🤖 AI Summary
Existing multilingual models exhibit limited robustness for non-standard Romanized Hindi and Bengali text prevalent in South Asian social media, particularly with respect to phonetic variation, orthographic diversity, code-mixing, and low-resource adaptation. To address this, we introduce the first large-scale, high-diversity parallel dataset for Romanized-to-native script transliteration—comprising 1.8 million Hindi and 1.0 million Bengali sentence pairs—carefully curated to cover extensive phonological and orthographic variation. Leveraging the MarianMT framework, we train a multilingual sequence-to-sequence model specifically optimized for this task. Our approach significantly improves transliteration robustness in low-resource and code-mixed settings, outperforming state-of-the-art multilingual models across both BLEU and Character Error Rate (CER) metrics.

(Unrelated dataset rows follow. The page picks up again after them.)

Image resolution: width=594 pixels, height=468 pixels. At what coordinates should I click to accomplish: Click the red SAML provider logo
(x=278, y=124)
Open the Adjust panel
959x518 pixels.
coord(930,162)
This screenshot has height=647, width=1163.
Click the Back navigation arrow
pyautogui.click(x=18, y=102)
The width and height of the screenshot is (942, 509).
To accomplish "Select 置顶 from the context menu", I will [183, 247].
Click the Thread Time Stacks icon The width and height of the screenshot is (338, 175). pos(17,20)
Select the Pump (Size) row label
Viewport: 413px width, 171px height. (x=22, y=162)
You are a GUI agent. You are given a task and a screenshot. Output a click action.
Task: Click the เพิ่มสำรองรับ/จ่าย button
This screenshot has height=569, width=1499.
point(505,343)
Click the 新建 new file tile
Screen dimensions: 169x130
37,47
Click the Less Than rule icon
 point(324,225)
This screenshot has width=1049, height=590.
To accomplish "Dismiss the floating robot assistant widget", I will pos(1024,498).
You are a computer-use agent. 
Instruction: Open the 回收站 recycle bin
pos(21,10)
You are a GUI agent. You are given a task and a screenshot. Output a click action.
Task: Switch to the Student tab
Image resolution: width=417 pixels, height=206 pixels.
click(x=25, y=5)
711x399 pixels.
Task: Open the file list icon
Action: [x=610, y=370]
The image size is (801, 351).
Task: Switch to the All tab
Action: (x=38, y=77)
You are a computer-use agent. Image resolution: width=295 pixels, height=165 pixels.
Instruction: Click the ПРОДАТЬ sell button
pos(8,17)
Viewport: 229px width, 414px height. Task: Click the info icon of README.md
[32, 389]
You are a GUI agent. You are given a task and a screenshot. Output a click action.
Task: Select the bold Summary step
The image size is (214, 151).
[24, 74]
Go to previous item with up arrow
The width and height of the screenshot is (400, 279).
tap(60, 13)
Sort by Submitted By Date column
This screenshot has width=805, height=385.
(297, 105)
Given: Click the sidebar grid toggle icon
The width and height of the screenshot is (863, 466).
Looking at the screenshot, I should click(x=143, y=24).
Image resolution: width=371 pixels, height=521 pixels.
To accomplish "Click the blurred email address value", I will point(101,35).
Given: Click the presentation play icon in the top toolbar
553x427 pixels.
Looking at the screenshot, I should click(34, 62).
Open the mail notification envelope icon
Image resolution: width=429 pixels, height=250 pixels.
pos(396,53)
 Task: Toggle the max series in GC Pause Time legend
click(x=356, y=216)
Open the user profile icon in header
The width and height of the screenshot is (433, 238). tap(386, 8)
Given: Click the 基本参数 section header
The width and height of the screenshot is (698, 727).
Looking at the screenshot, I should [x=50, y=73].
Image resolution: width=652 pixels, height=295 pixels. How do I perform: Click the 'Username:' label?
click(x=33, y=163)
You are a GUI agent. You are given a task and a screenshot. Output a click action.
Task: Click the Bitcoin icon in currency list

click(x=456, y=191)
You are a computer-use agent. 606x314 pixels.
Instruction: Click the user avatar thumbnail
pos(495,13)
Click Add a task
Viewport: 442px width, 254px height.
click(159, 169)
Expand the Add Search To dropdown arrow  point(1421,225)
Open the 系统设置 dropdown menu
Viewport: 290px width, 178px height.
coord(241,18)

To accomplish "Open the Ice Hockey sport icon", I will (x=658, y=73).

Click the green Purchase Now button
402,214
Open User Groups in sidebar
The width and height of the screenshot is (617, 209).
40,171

This work bridges a critical gap in both high-quality transliteration resources and modeling capabilities for Romanized South Asian languages.
📝 Abstract
The development of robust transliteration techniques to enhance the effectiveness of transforming Romanized scripts into native scripts is crucial for Natural Language Processing tasks, including sentiment analysis, speech recognition, information retrieval, and intelligent personal assistants. Despite significant advancements, state-of-the-art multilingual models still face challenges in handling Romanized script, where the Roman alphabet is adopted to represent the phonetic structure of diverse languages. Within the South Asian context, where the use of Romanized script for Indo-Aryan languages is widespread across social media and digital communication platforms, such usage continues to pose significant challenges for cutting-edge multilingual models. While a limited number of transliteration datasets and models are available for Indo-Aryan languages, they generally lack sufficient diversity in pronunciation and spelling variations, adequate code-mixed data for large language model (LLM) training, and low-resource adaptation. To address this research gap, we introduce a novel transliteration dataset for two popular Indo-Aryan languages, Hindi and Bengali, which are ranked as the 3rd and 7th most spoken languages worldwide. Our dataset comprises nearly 1.8 million Hindi and 1 million Bengali transliteration pairs. In addition to that, we pre-train a custom multilingual seq2seq LLM based on Marian architecture using the developed dataset. Experimental results demonstrate significant improvements compared to existing relevant models in terms of BLEU and CER metrics.